To prove such cardinal exists, let $\kappa_0$ be any infinite cardinal and let $\kappa_{n+1}=\aleph_{\kappa_n}$. Consider $\kappa=\sup\{\kappa_n\mid n\in\omega\}$. We want to show that $\kappa=\aleph_\kappa$. Note that $\aleph_\kappa\geq\kappa$ is trivial. In the other direction note that if $\alpha<\kappa$ then $\alpha<\kappa_n$ for some $n$ and therefore $\aleph_\alpha<\kappa_{n+1}<\kappa$. Therefore for all $\alpha<\kappa$ we have $\aleph_\alpha<\kappa$ and the equality ensues.

The result is a limit cardinal which is singular and have countable cofinality. We may proceed further and produce fixed points of every possible cofinality as well.

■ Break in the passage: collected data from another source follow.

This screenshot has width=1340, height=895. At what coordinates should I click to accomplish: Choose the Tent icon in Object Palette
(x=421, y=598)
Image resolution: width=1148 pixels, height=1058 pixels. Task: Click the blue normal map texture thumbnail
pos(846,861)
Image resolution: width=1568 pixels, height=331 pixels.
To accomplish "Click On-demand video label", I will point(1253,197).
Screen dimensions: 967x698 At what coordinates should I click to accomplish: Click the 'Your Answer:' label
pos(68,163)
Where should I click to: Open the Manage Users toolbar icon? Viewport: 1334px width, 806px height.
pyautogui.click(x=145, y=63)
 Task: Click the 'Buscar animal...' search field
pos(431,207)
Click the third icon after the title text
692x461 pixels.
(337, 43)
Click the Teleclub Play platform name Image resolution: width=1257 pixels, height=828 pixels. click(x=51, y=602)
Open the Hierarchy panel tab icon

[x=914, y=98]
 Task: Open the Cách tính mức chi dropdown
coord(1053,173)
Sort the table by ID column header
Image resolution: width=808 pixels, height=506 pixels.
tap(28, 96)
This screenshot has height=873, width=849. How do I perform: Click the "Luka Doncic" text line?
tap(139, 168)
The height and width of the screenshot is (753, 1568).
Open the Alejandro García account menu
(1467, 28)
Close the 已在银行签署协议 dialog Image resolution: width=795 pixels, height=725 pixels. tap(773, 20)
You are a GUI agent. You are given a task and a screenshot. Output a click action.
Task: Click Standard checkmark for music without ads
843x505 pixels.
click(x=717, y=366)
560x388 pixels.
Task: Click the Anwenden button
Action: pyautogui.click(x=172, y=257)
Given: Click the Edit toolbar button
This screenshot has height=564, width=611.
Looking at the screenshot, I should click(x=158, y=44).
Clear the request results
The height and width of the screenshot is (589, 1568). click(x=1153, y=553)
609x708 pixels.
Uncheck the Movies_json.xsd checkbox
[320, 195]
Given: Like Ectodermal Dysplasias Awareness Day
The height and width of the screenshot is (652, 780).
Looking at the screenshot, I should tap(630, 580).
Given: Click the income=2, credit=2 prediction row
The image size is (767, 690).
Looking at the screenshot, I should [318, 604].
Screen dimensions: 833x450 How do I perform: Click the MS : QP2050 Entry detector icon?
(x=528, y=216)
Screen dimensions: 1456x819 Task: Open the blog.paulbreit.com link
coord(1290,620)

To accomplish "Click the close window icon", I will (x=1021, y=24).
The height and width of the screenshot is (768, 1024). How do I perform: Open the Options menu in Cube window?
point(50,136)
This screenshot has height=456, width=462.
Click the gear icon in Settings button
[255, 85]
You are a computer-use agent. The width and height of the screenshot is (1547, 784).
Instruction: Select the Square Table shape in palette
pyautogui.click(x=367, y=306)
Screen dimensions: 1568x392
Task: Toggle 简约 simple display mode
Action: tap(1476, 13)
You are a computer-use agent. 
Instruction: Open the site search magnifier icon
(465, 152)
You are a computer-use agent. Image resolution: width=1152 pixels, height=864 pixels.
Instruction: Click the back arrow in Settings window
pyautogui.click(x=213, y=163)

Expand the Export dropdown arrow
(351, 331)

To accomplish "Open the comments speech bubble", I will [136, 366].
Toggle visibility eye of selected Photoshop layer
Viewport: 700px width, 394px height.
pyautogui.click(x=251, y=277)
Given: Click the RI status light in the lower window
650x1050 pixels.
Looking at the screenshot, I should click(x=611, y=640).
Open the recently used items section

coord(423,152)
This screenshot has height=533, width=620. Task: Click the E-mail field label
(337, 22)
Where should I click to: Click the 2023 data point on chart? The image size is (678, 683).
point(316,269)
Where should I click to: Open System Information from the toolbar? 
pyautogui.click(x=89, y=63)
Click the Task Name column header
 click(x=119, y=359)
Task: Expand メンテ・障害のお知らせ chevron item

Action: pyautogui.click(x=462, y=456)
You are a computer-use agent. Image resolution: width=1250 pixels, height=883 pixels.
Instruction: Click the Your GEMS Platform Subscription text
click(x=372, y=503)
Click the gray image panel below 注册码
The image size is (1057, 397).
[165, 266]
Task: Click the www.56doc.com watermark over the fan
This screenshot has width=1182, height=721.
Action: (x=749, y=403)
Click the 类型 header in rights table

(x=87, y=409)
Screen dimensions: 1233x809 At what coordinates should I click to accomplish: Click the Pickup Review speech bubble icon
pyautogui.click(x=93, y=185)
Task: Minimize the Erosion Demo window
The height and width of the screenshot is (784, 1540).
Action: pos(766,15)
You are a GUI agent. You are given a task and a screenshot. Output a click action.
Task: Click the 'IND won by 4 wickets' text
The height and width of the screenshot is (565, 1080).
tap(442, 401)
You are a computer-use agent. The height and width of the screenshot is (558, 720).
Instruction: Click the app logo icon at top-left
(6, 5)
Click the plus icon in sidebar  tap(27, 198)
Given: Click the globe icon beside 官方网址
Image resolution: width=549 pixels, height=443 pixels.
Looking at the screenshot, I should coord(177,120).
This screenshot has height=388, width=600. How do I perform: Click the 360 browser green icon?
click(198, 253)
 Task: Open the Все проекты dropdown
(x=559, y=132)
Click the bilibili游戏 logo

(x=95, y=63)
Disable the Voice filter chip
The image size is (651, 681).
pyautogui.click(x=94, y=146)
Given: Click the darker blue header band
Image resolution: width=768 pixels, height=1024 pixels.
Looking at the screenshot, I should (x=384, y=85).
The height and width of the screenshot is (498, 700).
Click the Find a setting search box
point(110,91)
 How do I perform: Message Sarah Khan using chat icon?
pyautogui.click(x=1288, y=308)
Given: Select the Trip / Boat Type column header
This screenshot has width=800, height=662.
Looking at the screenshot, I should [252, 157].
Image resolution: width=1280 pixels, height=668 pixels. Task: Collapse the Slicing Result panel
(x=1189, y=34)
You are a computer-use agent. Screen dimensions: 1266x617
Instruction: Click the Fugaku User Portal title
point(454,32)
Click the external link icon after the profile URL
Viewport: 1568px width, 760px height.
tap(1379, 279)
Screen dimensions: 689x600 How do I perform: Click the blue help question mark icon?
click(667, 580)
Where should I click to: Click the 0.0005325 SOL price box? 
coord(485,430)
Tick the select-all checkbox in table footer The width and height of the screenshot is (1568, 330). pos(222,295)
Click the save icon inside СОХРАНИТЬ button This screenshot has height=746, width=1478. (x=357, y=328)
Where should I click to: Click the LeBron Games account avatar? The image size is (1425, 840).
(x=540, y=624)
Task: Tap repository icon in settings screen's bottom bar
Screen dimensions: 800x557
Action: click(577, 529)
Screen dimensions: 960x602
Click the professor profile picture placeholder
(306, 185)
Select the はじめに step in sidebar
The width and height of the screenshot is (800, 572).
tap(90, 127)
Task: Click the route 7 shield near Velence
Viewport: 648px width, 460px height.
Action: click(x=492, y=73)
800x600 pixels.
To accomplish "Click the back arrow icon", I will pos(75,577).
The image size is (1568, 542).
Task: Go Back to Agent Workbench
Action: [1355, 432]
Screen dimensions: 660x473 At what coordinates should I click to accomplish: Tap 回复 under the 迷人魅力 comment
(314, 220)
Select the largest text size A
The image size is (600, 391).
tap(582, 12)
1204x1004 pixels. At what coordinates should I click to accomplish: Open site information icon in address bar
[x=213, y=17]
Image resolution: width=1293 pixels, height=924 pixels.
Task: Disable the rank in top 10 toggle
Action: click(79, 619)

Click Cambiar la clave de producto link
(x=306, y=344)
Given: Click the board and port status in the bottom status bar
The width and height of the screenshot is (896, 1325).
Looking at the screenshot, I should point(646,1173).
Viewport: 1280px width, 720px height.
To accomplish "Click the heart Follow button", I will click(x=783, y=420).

One last remark is that if $\kappa$ is such fixed point then $\kappa$ must be an uncountable ordinal, and therefore when considering ordinal addition, $\omega+\kappa=\kappa$. This shows that for a fixed point $\Omega(\kappa)=\kappa$.

Now to answer your questions three.

  1. Of course. $\kappa=\aleph_1$ has the property that $\Omega(\omega_1)=\omega+1<\omega_1$.

  2. Again, the answer is positive, as seen above.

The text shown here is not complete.